Что касается до наших личных отношений к вопросу, о котором идет речь, то мы считаем долгом сказать по этому поводу следующее. Нам нередко ставили в вину наше молчание относительно текущих вопросов, которыми так изобилует наша общественная жизнь. Один талантливый фельетонист, успехам которого мы, впрочем, искренно радуемся, даже не без ядовитости назвал нас «братьями-молчальниками» * . Но позволяем себе думать, что почтенный зоил наш упустил из вида одно очень важное обстоятельство, которое, смеем надеяться, даже при всей его строгости к нам, до некоторой степени смягчит нашу вину в его глазах. «Отечественные записки» – издание ежемесячное * , и потому не могут относиться к текущим вопросам с тем лихорадочным вниманием, с которым относятся к ним ежедневные газеты. Притом, чаще всего случается, что самое содержание этих вопросов исчерпывается столь скоро и находит себе разрешение столь независимое от всяких литературных обсуждений, что последние нередко оказываются просто-напросто «металлом звенящим» * . Мы, конечно, очень рады были бы поместить на страницах своих одну из тех «сотканных из пламени и света» статей, которые от времени до времени появляются на страницах «Московских ведомостей», но что же нам делать, коли эти статьи всегда оказываются уж напечатанными, прежде нежели мы успеем сделать соответствующее по сему предмету распоряжение? Подражать им – напрасный труд, ибо известно, что в статьях такого рода всего важнее оригинальность, подражания же всегда оказываются вялыми и безжизненными. Стало быть, остается только читать и поучаться. Вот почему и в настоящем случае мы ограничиваемся только простым заявлением о единодушии нашей литературы и, разумеется, посильною нашею похвалою этому единодушию. Пусть укажут нам, что̀ могли бы мы сказать о нечаевском процессе, что не было уже высказано в самых ясных и категорических выражениях всеми сколько-нибудь значительными органами русской литературы?

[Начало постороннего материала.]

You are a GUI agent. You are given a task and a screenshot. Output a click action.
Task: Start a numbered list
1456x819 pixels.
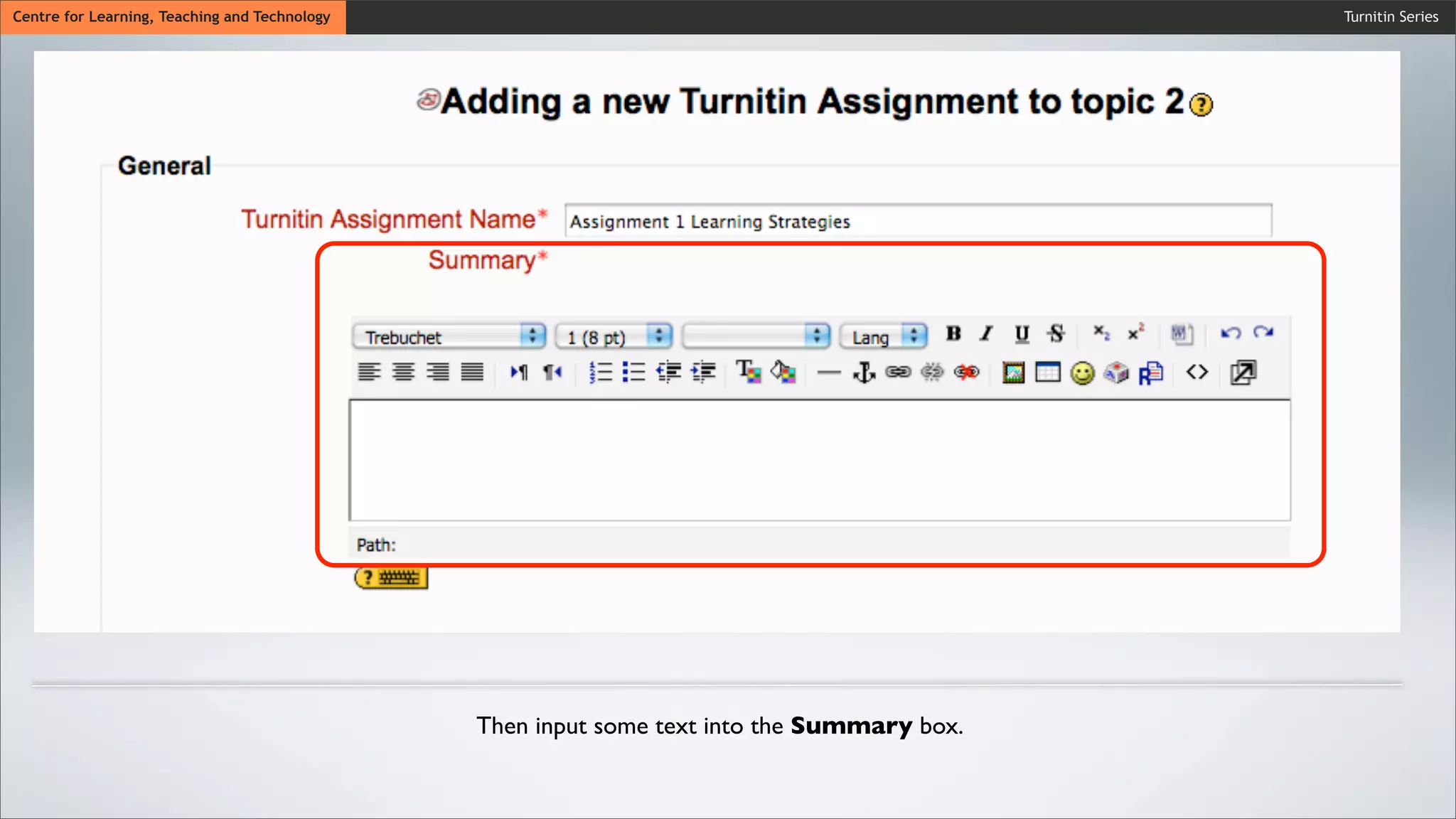(x=600, y=373)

Обращаясь теперь к предпринятым извлечениям из русских газет и журналов, считаем долгом предпослать им следующие соображения:
1) Ранее всех (на другой день открытия заседаний) отозвались о процессе «СПб. ведомости».
2) Чаще всех возвращались к процессу те же «СПб. вед.» и «Голос» (первые – 5, второй – 6 раз).
3) Реже всех говорили о процессе «Биржевые ведомости» (всего 1 раз).
4) Полновеснее всех органов отнеслись к процессу «Московские ведомости». Они напечатали только две статьи; но в этих двух статьях выяснили дело вполне (хотя и с некоторою излишнею строгостью), заявив, что в подобных делах суд обязан произнести суждение не только о поступках и действиях обвиненных, но и о самом образе мыслей их.